The International Monetary Fund (IMF) board of governors has approved a US$650 billion Special Drawing Rights (SDR) general allocation for its member countries as a way of boosting global liquidity.
The general allocation of SDRs will become effective on August 23, 2021, and will benefit all our member countries and support the global recovery from the COVID-19 crisis.
IMF Managing Director Kristalina Georgieva said this allocation SDR will provide additional liquidity to the global economic system by supplementing the reserve assets of the Fund’s 190 member countries.
“The SDR allocation will benefit all members, address the long-term global need for reserves, build confidence, and foster the resilience and stability of the global economy. It will particularly help our most vulnerable countries struggling to cope with the impact of the COVID-19 crisis,” she said.
About US$275 billion (about SDR 193 billion) of the new allocation will go to emerging markets and developing countries, including low-income countries.
“We will also continue to engage actively with our membership to identify viable options for voluntary channelling of SDRs from wealthier to poorer and more vulnerable member countries to support their pandemic recovery and achieve resilient and sustainable growth”, Ms Georgieva said.

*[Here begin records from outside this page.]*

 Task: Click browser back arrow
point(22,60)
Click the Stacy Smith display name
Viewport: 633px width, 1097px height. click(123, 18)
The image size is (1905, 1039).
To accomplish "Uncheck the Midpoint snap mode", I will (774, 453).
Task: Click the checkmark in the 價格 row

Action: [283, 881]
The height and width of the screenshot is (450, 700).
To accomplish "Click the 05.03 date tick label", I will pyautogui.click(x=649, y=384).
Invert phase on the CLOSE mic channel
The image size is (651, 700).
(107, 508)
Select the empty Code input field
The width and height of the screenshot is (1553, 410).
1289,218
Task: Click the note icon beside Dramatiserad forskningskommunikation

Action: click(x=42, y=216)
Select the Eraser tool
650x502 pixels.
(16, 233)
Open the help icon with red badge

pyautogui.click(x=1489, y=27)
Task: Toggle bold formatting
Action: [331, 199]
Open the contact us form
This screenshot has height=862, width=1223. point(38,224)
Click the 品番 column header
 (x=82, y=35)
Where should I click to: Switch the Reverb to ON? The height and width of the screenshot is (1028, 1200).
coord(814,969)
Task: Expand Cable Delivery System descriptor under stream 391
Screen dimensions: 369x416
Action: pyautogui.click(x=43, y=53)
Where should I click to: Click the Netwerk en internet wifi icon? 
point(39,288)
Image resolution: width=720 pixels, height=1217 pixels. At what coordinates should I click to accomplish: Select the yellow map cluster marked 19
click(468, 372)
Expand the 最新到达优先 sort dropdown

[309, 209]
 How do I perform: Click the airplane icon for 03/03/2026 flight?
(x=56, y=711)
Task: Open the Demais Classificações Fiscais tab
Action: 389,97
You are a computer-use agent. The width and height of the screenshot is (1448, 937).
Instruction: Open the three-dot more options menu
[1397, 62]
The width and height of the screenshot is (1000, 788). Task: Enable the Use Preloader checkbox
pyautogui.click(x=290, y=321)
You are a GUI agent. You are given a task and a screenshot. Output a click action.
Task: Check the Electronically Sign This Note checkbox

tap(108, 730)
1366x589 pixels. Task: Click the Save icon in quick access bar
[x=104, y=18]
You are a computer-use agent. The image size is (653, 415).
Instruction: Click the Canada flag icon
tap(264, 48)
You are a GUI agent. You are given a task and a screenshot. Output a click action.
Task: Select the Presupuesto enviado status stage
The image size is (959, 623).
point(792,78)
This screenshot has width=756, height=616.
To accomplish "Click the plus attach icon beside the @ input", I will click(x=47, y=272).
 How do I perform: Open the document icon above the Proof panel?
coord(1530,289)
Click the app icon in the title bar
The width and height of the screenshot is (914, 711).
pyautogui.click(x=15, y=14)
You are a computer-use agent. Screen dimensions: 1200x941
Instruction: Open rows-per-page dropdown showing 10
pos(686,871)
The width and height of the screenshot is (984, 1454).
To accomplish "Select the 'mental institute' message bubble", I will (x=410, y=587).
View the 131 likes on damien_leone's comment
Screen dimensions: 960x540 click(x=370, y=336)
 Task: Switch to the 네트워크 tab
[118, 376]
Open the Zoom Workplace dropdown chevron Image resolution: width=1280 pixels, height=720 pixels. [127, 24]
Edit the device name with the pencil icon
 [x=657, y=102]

Ms Kristalina Georgieva made this SDR allocation formal proposal was made in June based on an assessment of IMF member countries’ long-term global reserve needs, and consistent with the Articles of Agreement and the IMF’s mandate.
One key option is for members that have strong external positions to voluntarily channel part of their SDRs to scale up lending for low-income countries through the IMF’s Poverty Reduction and Growth Trust (PRGT).
The IMF is also exploring other options to help poorer and more vulnerable countries in their recovery efforts. A new Resilience and Sustainability Trust could be considered to facilitate more resilient and sustainable growth in the medium term.